Ziya Gökalp, Osmanlı zihniyetinin ve Osmanlı geleneklerinin yıkılmasını istiyordu. Onun o vakit ileri sürdüğü fikirler şöyle özetlenebilir: Onca, Osmanlılık Türke çok zarar vermişti.
Dilini Arap ve Acem kuralları bürümüş, Türk, öz dilini unutmuştu. İmparatorluğu oluşturan uluslar kendi ulusal bilinçlerine erişmekte oldukları halde, Türkler kendi benliklerini kaybetmişlerdi. Osmanlı İmparatorluğu içinde Arap Araplığını, Rum Rumluğunu, Yahudi Yahudiliğini korumuştu.

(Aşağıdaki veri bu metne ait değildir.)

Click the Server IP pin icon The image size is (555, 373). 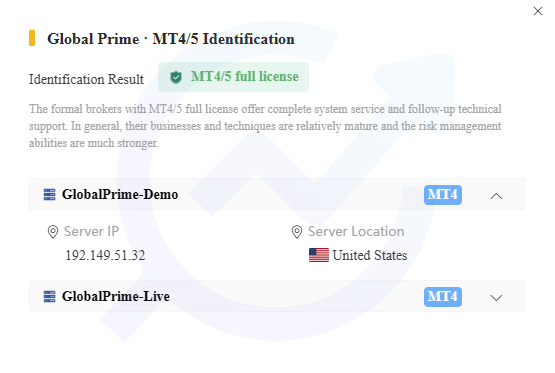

Fakat Türk Türklüğünü inkar edecek kadar benliğinden uzaklaşmıştı. Şu halde ilk yapılacak iş Türk dilini yabancı kurallardan, yani Arap ve Acem etkisinden kurtarmak, Türk dilini halka indirerek özbenliğine kavuşturmaktı. Bunun için de Arap ve Acem kurallarını dilden atarak Türk diline kendi gramerini hakim kılmaktı. Dil sadeleştirilmeli, halkın konuştuğu dil kullanılmalıydı. Şiirde aruz vezni bırakılmalı, Türk dilinin kendi vezni olan hece veznine geçilmeliydi.
Gerçekten Türk dili artık anlaşılmaz bir hale gelmişti. Türk şair ve yazarları öyle bir dil kullanıyorlardı ki, halkın bunu anlamasına olanak yoktu. Yazar ve şairler sözlüğe bakarak Türk kelimeleri yerine Arap ve Acem kelimeleri kullanmayı adet edinmişlerdi. Dil ne kadar anlaşılmaz hale sokulursa kendilerince o kadar büyük bir iş yapılmış olurdu. Böylece edebiyat ve sanat halktan uzaklaşmıştı. O vaktin büyük yazar ve şairleri Abdülhak Hamit, Cenap Şahabettin, Süleyman Nazif, hatta Tevfik Fikret halk diliyle konuşmuyorlardı. Onun için de halk onları anlamıyordu. Ziya Gökalp’in hakkı vardı. Onun istediği, dilde milliyetçilikti. Bu, halka doğru giden bir hareketi yaratmak demek olduğu için, olumlu bir işti.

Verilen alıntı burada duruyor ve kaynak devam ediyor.